Thanks for reaching out. Filling in those fluency gaps is important. For some expedited remediation, we’d recommend doing some of the multiplication-related fluency activities found in these grade-by-grade guides: https://achievethecore.org/page/2948/fluency-resources-for-grade-level-routines. You should be looking in grades 3-5, and you can select the grade-level based on the student’s current proficiency. You also might find this blog post from standards’ author Jason Zimba helpful: https://achievethecore.org/aligned/using-flashcards-in-math/. In this article he describes how to efficiently use flash cards to improve fluency with math facts–the key is to stop going over facts the student knows, and really hone in on the ones the student is struggling to remember.
Making sure to connect intervention to current grade level makes sense to me when students are 1-2 years behind, but what about when they are more behind than that? We have a few kids in our school who don’t qualify for IEPs but who are 2-3 years behind in grade level content.
This is definitely a concern, especially with the drastic changes these last two school years. We are going to be seeing more and more of this. I’m interested to hear some feedback on this too!
I am guilty of re-teaching students with previously used and failed strategies. Do you have a suggestion for resources for high school Math 1-2-3 … methods for re-teaching examples? I was thinking about preparing a PLC using the Shifts-Aligned Interventions. Is there a place I could find “examples” of the Common Missteps and Recommendations in a high school math class would look like?
SVMI discusses re-engagement lessons. Good examples are the MARS tasks developed by the Shell Centre et al. https://www.map.mathshell.org/
which was part of a broader effort https://www.mathshell.org/ba_mars.htm
I can see the reteaching all gaps can take away from understanding future lessons. I try to only focus on what’s essential for success. Example, multiplying small numbers in order to create equivalent fractions for fourth graders.
reteaching in order to fill in the gaps does not have to be a time consuming process. When I taught elementary this often required several targeted mini lessons with the child’s stakeholders. Quick but consistent strategies from websites, manipulatives/games, flashcards, etc.

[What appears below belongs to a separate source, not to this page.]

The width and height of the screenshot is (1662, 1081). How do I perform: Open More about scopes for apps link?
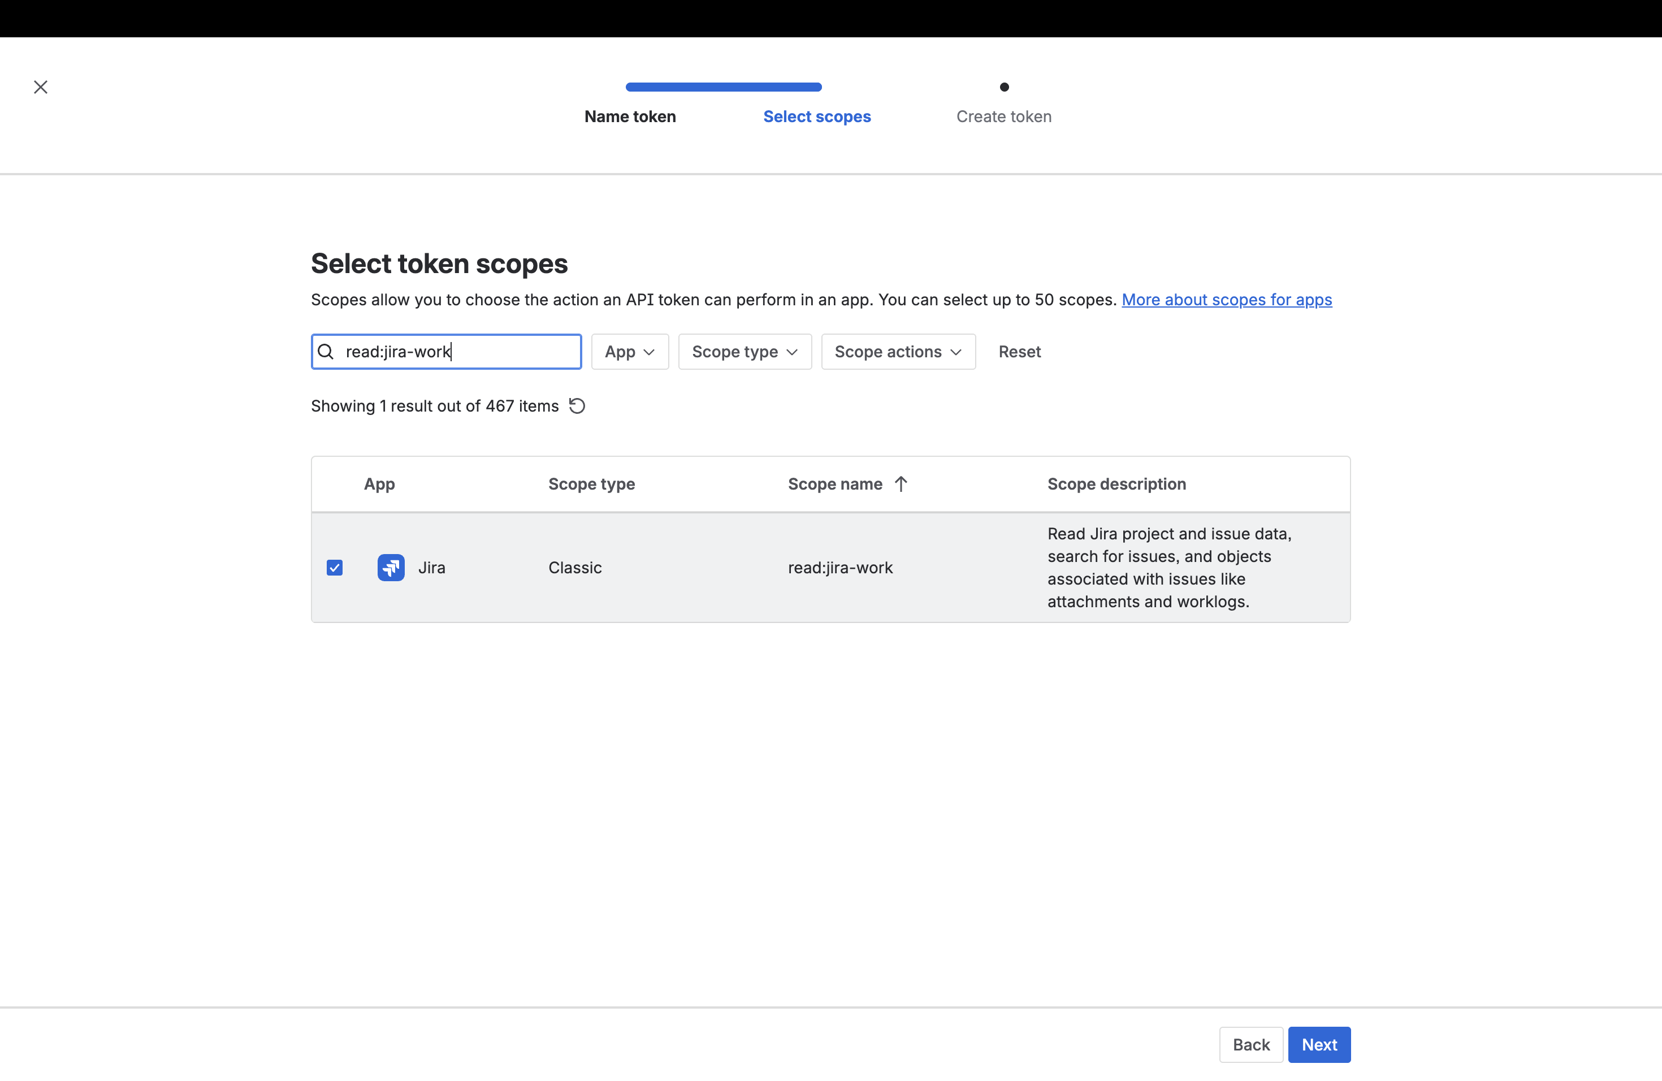click(x=1226, y=300)
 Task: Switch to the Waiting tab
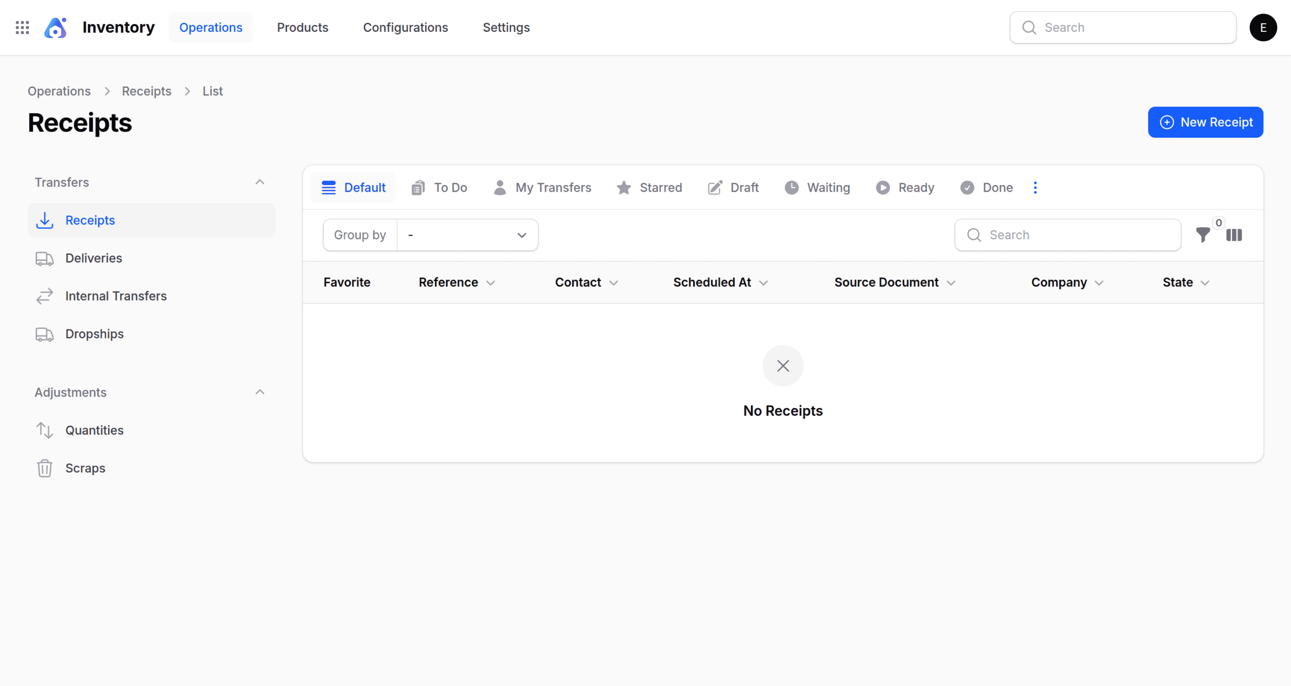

I feel the key to success is an understanding of the student’s learning modality then nearly daily follow up.
This article made me reflect on prior years and how it was stressful trying to reteach. Instead I could have provided a new experience for students to re-engage as needed. Now my focus will be to focus on rigor when designing extra practice tasks and activities using the explicit standards to guide me. Then I know I have to prioritize essential skills needed to complete the upcoming lessons.
This article make me reflect on how I was trying to plan reteaching in previous years rather than look at the big picture and apply the same principles that I applied for planning of whole class instruction. I will facilitate rich and rigorous learning experiences.
Allowing extra time to fill gaps is simply not enough. Students need past content to be presented with new content in order to create rigor and create educational progression within the classroom.
I agree with this article that over-reliance on computer based educational programs is a real thing. Some struggling schools make students spend way too much time on Iready in hopes of boosting test scores. While Iready is a great program, many students are tactile learners and need other techniques to help them learn. Also, it is not healthy to spend too much time in front of a computer screen.
I agree with my peers on most points previously mentioned. Over reliance on computers/technology is a big issue especially in the younger grades. Even talking with my high school daughter she has issues with this. Teachers not teaching and she is forced to rely on computer programs to teach her. How we plan to reteach. Looking at smaller parts where the deficit truly lies versus the bigger picture. Teaching with fidelity and rigor, etc.